The essential difference between the 2 perspectives is the loss function. Bayesians deal with the approximating the average case, Frequentists deal with approximating the worst case.

I don’t dispute that the frequentist attitude has value in many contexts. But that attitude also makes it difficult to accumulate and synthesize knowledge. In the context of research synthesis, I am interested in the average case, or at least creating a defensible, informative prior from previous research reports to decide on whether new research should be done, or if the findings are reasonably consistent (even after adjustment for issues like various types of bias), that an action/policy can be decided upon now.

At least from a research synthesis POV, more work needs to be done from a likelihood perspective. That separates the questions of:

1. What should I do?
2. What should I believe?
3. What do the data say?

It is question 3 that is of interest to the research synthesizer. Ultimately, researchers need a better grounding in decision theory to make sense of these issues, than a mastery of “off the shelf” cookbook techniques, whether Frequentist or Bayesian.

I don’t see a reason to say that Bayes is interested in the average case and frequentist is interested in the worst case.

I disagree with this:

2.3. When To Use Each Method
The essential difference between Bayesian and frequentist decision theory is that Bayes makes the additional assumption of a prior over , and optimizes for average-case performance rather than worst-case performance. It follows, then, that Bayes is the superior method whenever we can obtain a good prior and when good average-case performance is sufficient. However, if we have no way of obtaining a good prior, or when we need guaranteed performance, frequentist methods are the way to go. For instance, if we are trying to build a software package that should be widely deployable, we might want to use a frequentist method because users can be sure that the software will work as long as some number of easily-checkable assumptions are met.

^this misses the point (and/or is simply wrong imho). Frequentism and Bayesianism answer different questions. Are you ultimately interested in Pr(data |) or in Pr(|data) ? Are you interested in long term error control or in learning from the specific data at hand?

I agree there are some points to take issue with. I absolutely disagree with his claim that Bayesian techniques are weak in adversarial contexts. That is a very narrow look at Bayesian theory. But the broad point of attitude toward the loss function is viable one to distinguish between the Frequentist philosophy and the Bayesian one. He is not the only one to advocate for it.

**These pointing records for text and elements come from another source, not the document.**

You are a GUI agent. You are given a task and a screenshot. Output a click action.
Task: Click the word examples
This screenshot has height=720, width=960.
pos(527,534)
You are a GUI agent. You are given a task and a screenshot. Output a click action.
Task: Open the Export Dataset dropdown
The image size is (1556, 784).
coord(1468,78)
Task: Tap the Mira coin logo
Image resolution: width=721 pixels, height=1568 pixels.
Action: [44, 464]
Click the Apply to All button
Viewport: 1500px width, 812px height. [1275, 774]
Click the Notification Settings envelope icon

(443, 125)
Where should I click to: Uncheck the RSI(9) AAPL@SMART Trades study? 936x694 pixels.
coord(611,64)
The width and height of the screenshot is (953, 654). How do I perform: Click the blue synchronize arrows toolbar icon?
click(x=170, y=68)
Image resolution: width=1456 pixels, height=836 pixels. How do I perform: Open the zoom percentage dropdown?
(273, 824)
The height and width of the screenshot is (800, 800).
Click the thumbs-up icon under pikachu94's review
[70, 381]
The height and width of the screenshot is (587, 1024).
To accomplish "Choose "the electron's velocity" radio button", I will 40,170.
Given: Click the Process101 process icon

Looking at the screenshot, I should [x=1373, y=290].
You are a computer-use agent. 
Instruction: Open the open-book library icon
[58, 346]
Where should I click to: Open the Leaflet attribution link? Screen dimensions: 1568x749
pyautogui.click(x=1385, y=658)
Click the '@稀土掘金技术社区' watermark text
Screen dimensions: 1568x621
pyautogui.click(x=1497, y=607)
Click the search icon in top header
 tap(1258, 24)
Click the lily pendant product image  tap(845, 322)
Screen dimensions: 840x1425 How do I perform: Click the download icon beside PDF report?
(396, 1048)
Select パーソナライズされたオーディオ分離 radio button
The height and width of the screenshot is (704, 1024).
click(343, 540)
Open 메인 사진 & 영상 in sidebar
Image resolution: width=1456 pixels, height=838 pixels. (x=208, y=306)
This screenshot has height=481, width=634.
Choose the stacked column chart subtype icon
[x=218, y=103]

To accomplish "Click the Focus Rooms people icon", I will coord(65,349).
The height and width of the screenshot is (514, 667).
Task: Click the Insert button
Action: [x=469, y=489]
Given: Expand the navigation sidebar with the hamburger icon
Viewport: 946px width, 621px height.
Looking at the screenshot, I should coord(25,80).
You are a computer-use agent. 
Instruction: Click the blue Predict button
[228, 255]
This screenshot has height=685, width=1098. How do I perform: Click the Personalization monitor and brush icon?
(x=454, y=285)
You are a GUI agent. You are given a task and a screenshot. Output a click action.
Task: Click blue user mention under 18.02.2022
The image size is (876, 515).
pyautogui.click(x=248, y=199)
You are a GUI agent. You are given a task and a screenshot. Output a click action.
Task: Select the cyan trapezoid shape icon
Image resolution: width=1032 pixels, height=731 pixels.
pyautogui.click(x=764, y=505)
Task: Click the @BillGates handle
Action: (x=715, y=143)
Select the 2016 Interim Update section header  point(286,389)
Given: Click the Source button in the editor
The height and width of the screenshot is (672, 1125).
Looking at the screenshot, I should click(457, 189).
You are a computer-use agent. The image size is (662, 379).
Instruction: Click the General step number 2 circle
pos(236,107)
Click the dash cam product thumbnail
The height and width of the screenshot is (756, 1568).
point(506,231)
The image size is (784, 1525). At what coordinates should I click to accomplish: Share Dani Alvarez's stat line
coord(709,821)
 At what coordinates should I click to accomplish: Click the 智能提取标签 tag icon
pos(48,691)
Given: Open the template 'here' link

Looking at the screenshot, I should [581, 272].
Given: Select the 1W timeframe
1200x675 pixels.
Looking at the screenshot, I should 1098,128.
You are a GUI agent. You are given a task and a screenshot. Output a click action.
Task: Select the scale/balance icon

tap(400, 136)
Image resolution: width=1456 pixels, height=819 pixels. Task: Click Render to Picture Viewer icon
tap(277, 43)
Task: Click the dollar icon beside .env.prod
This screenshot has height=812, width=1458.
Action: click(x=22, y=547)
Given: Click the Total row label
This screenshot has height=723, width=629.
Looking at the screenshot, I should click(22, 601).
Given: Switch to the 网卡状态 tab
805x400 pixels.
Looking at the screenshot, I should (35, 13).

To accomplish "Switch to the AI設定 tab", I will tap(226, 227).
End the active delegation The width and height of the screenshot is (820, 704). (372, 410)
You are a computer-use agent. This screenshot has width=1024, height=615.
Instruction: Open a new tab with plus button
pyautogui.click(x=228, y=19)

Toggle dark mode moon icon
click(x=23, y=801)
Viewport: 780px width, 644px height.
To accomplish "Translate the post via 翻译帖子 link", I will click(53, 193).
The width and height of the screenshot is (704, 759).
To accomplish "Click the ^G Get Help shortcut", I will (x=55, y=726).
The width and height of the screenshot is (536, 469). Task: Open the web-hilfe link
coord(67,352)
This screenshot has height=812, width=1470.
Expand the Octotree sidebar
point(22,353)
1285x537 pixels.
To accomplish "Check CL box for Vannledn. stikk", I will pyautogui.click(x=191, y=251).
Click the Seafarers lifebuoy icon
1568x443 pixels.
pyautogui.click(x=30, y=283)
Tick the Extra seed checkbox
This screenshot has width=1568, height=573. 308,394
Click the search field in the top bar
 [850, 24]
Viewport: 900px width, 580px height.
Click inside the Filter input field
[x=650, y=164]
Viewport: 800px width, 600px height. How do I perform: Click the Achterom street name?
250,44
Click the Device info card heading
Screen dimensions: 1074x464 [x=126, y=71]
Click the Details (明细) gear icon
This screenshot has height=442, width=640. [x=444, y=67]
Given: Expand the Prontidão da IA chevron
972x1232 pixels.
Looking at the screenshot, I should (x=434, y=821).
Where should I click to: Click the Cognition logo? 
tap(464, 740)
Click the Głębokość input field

As Prof. Harrell disputes this point as well, I am gathering some references in defense of it.

But suffice it to say, statistical philosophy is a continuum, not discrete. Analysis methods can go from extreme emphasis on mini-max decision rules, to a full subjective Bayesian approach that optimizes the subjective expected utility of one decision maker. There are also many points in between, including Empirical Bayes which is a reasonable compromise.

References:
Michael I. Jordan: Are you A Frequentist or Bayesian
First 15-20 minutes is most relevant.
http://videolectures.net/mlss09uk_jordan_bfway/

For those pressed for time, the first 13 slides are most relevant.

Old blog post by Larry Wasserman comparing Frequentist “confidence” (aka coverage or compatibility) interval, with a Bayesian credible interval. Suffice it to say, as long as the Frequentist sticks to offering no more than 19 to 1 against the next observation falling outside his interval, there is no way for the Bayesian to take advantage of his superior knowledge of the parameter value (assuming his prior is correct).

Followers of this topic should find this empirical evaluation of Cochrane reviews using GRADE useful:

Paraphrasing – “low quality” evidence had less variability than “high quality” evidence, which is just the opposite of what we would expect to see if the rating process was valid.

Larry’s blog article is excellent, and so are some of the severe criticisms of it in the discussions that follow.